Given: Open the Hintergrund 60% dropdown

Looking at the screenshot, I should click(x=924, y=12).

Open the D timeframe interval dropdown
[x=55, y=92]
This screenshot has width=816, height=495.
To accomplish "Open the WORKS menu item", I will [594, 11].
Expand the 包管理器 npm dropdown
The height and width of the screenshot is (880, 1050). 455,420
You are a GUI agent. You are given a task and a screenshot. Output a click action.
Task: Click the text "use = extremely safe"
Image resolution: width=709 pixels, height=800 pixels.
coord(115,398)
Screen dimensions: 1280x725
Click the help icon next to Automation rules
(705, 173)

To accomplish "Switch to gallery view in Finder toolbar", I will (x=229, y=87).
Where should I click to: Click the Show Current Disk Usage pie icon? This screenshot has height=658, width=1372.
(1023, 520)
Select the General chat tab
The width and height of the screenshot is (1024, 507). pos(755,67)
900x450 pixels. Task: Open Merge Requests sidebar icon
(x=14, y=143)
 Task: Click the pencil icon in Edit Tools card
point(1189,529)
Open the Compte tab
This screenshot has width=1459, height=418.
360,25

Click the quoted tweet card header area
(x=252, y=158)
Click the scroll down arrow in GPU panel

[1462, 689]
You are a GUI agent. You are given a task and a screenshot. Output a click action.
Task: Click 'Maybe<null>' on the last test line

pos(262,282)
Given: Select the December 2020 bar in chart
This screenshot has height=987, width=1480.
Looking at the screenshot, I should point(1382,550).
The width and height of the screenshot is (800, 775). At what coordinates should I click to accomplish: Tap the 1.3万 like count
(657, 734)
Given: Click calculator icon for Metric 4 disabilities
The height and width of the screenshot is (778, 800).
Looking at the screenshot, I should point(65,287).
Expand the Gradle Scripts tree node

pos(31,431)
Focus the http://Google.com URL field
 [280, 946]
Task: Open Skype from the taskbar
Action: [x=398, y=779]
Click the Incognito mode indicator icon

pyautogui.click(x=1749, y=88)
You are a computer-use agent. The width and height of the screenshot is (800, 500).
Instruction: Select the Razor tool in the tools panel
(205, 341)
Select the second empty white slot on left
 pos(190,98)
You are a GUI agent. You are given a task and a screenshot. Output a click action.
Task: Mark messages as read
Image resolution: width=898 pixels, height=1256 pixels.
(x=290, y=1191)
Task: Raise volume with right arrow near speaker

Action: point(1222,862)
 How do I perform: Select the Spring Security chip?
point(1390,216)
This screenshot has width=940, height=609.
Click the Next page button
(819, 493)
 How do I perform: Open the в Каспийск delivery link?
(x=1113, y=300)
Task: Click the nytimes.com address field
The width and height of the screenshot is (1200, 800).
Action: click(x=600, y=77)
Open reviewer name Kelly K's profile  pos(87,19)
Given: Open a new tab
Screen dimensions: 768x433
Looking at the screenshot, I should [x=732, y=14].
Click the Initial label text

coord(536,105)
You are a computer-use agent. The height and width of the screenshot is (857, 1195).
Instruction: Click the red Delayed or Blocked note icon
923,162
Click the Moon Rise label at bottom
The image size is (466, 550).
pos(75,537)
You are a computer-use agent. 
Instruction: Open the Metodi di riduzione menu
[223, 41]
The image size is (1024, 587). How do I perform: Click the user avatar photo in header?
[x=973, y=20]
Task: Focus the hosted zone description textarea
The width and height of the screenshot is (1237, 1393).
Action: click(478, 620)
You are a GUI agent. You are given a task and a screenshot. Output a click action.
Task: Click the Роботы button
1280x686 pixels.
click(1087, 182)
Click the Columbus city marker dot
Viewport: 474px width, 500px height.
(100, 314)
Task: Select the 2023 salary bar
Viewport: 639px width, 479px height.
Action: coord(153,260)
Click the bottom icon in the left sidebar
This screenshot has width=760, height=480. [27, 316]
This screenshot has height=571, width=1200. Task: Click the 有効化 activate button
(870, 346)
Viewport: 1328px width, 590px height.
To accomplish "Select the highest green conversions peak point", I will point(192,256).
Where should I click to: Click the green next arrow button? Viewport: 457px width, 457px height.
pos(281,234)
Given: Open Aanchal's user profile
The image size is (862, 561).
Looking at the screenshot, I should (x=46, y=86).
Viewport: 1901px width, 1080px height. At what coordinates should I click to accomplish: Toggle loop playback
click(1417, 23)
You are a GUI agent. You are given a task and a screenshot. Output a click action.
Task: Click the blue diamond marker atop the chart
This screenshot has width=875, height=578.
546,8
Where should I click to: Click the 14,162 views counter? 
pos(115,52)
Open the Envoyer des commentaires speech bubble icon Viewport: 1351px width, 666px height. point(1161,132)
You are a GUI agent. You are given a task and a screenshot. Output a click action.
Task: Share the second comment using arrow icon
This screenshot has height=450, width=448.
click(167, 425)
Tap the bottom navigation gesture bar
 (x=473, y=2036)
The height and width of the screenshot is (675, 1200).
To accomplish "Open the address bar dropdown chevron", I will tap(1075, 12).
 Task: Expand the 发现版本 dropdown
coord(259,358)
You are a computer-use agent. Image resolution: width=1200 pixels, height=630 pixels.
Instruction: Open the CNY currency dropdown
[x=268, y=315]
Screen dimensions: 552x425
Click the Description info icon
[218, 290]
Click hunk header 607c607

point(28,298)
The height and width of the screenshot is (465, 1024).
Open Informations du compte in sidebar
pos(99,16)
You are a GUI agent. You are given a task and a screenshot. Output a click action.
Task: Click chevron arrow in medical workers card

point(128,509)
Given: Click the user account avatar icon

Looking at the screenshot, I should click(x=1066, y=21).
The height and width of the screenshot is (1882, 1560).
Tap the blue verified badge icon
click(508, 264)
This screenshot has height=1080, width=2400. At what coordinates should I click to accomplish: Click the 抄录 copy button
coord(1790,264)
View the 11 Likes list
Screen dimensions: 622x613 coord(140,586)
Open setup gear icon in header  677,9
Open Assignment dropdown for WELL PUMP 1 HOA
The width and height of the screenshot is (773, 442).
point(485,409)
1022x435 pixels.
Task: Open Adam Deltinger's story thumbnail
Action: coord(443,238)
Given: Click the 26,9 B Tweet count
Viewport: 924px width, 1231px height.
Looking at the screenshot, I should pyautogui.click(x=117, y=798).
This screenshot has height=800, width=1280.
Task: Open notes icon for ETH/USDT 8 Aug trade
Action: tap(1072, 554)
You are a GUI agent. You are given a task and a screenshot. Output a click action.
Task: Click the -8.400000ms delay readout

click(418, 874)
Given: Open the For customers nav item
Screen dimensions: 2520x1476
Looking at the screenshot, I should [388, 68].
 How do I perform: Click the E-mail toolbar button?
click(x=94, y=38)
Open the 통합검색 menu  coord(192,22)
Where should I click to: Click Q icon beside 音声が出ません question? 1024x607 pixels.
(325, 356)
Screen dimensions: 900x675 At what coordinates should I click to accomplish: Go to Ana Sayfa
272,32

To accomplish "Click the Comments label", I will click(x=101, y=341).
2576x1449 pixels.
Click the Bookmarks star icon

_Exercise prompt_:
Give back the material in full, word for word.

_Expected output_:
Given: Open the Hintergrund 60% dropdown

Looking at the screenshot, I should click(x=924, y=12).

Open the D timeframe interval dropdown
[x=55, y=92]
This screenshot has width=816, height=495.
To accomplish "Open the WORKS menu item", I will [594, 11].
Expand the 包管理器 npm dropdown
The height and width of the screenshot is (880, 1050). 455,420
You are a GUI agent. You are given a task and a screenshot. Output a click action.
Task: Click the text "use = extremely safe"
Image resolution: width=709 pixels, height=800 pixels.
coord(115,398)
Screen dimensions: 1280x725
Click the help icon next to Automation rules
(705, 173)

To accomplish "Switch to gallery view in Finder toolbar", I will (x=229, y=87).
Where should I click to: Click the Show Current Disk Usage pie icon? This screenshot has height=658, width=1372.
(1023, 520)
Select the General chat tab
The width and height of the screenshot is (1024, 507). pos(755,67)
900x450 pixels. Task: Open Merge Requests sidebar icon
(x=14, y=143)
 Task: Click the pencil icon in Edit Tools card
point(1189,529)
Open the Compte tab
This screenshot has width=1459, height=418.
360,25

Click the quoted tweet card header area
(x=252, y=158)
Click the scroll down arrow in GPU panel

[1462, 689]
You are a GUI agent. You are given a task and a screenshot. Output a click action.
Task: Click 'Maybe<null>' on the last test line

pos(262,282)
Given: Select the December 2020 bar in chart
This screenshot has height=987, width=1480.
Looking at the screenshot, I should point(1382,550).
The width and height of the screenshot is (800, 775). At what coordinates should I click to accomplish: Tap the 1.3万 like count
(657, 734)
Given: Click calculator icon for Metric 4 disabilities
The height and width of the screenshot is (778, 800).
Looking at the screenshot, I should point(65,287).
Expand the Gradle Scripts tree node

pos(31,431)
Focus the http://Google.com URL field
 [280, 946]
Task: Open Skype from the taskbar
Action: [x=398, y=779]
Click the Incognito mode indicator icon

pyautogui.click(x=1749, y=88)
You are a computer-use agent. The width and height of the screenshot is (800, 500).
Instruction: Select the Razor tool in the tools panel
(205, 341)
Select the second empty white slot on left
 pos(190,98)
You are a GUI agent. You are given a task and a screenshot. Output a click action.
Task: Mark messages as read
Image resolution: width=898 pixels, height=1256 pixels.
(x=290, y=1191)
Task: Raise volume with right arrow near speaker

Action: point(1222,862)
 How do I perform: Select the Spring Security chip?
point(1390,216)
This screenshot has width=940, height=609.
Click the Next page button
(819, 493)
 How do I perform: Open the в Каспийск delivery link?
(x=1113, y=300)
Task: Click the nytimes.com address field
The width and height of the screenshot is (1200, 800).
Action: click(x=600, y=77)
Open reviewer name Kelly K's profile  pos(87,19)
Given: Open a new tab
Screen dimensions: 768x433
Looking at the screenshot, I should [x=732, y=14].
Click the Initial label text

coord(536,105)
You are a computer-use agent. The height and width of the screenshot is (857, 1195).
Instruction: Click the red Delayed or Blocked note icon
923,162
Click the Moon Rise label at bottom
The image size is (466, 550).
pos(75,537)
You are a computer-use agent. 
Instruction: Open the Metodi di riduzione menu
[223, 41]
The image size is (1024, 587). How do I perform: Click the user avatar photo in header?
[x=973, y=20]
Task: Focus the hosted zone description textarea
The width and height of the screenshot is (1237, 1393).
Action: click(478, 620)
You are a GUI agent. You are given a task and a screenshot. Output a click action.
Task: Click the Роботы button
1280x686 pixels.
click(1087, 182)
Click the Columbus city marker dot
Viewport: 474px width, 500px height.
(100, 314)
Task: Select the 2023 salary bar
Viewport: 639px width, 479px height.
Action: coord(153,260)
Click the bottom icon in the left sidebar
This screenshot has width=760, height=480. [27, 316]
This screenshot has height=571, width=1200. Task: Click the 有効化 activate button
(870, 346)
Viewport: 1328px width, 590px height.
To accomplish "Select the highest green conversions peak point", I will point(192,256).
Where should I click to: Click the green next arrow button? Viewport: 457px width, 457px height.
pos(281,234)
Given: Open Aanchal's user profile
The image size is (862, 561).
Looking at the screenshot, I should (x=46, y=86).
Viewport: 1901px width, 1080px height. At what coordinates should I click to accomplish: Toggle loop playback
click(1417, 23)
You are a GUI agent. You are given a task and a screenshot. Output a click action.
Task: Click the blue diamond marker atop the chart
This screenshot has width=875, height=578.
546,8
Where should I click to: Click the 14,162 views counter? 
pos(115,52)
Open the Envoyer des commentaires speech bubble icon Viewport: 1351px width, 666px height. point(1161,132)
You are a GUI agent. You are given a task and a screenshot. Output a click action.
Task: Share the second comment using arrow icon
This screenshot has height=450, width=448.
click(167, 425)
Tap the bottom navigation gesture bar
 (x=473, y=2036)
The height and width of the screenshot is (675, 1200).
To accomplish "Open the address bar dropdown chevron", I will tap(1075, 12).
 Task: Expand the 发现版本 dropdown
coord(259,358)
You are a computer-use agent. Image resolution: width=1200 pixels, height=630 pixels.
Instruction: Open the CNY currency dropdown
[x=268, y=315]
Screen dimensions: 552x425
Click the Description info icon
[218, 290]
Click hunk header 607c607

point(28,298)
The height and width of the screenshot is (465, 1024).
Open Informations du compte in sidebar
pos(99,16)
You are a GUI agent. You are given a task and a screenshot. Output a click action.
Task: Click chevron arrow in medical workers card

point(128,509)
Given: Click the user account avatar icon

Looking at the screenshot, I should click(x=1066, y=21).
The height and width of the screenshot is (1882, 1560).
Tap the blue verified badge icon
click(508, 264)
This screenshot has height=1080, width=2400. At what coordinates should I click to accomplish: Click the 抄录 copy button
coord(1790,264)
View the 11 Likes list
Screen dimensions: 622x613 coord(140,586)
Open setup gear icon in header  677,9
Open Assignment dropdown for WELL PUMP 1 HOA
The width and height of the screenshot is (773, 442).
point(485,409)
1022x435 pixels.
Task: Open Adam Deltinger's story thumbnail
Action: coord(443,238)
Given: Click the 26,9 B Tweet count
Viewport: 924px width, 1231px height.
Looking at the screenshot, I should pyautogui.click(x=117, y=798).
This screenshot has height=800, width=1280.
Task: Open notes icon for ETH/USDT 8 Aug trade
Action: tap(1072, 554)
You are a GUI agent. You are given a task and a screenshot. Output a click action.
Task: Click the -8.400000ms delay readout

click(418, 874)
Given: Open the For customers nav item
Screen dimensions: 2520x1476
Looking at the screenshot, I should [388, 68].
 How do I perform: Click the E-mail toolbar button?
click(x=94, y=38)
Open the 통합검색 menu  coord(192,22)
Where should I click to: Click Q icon beside 音声が出ません question? 1024x607 pixels.
(325, 356)
Screen dimensions: 900x675 At what coordinates should I click to accomplish: Go to Ana Sayfa
272,32

To accomplish "Click the Comments label", I will click(x=101, y=341).
2576x1449 pixels.
Click the Bookmarks star icon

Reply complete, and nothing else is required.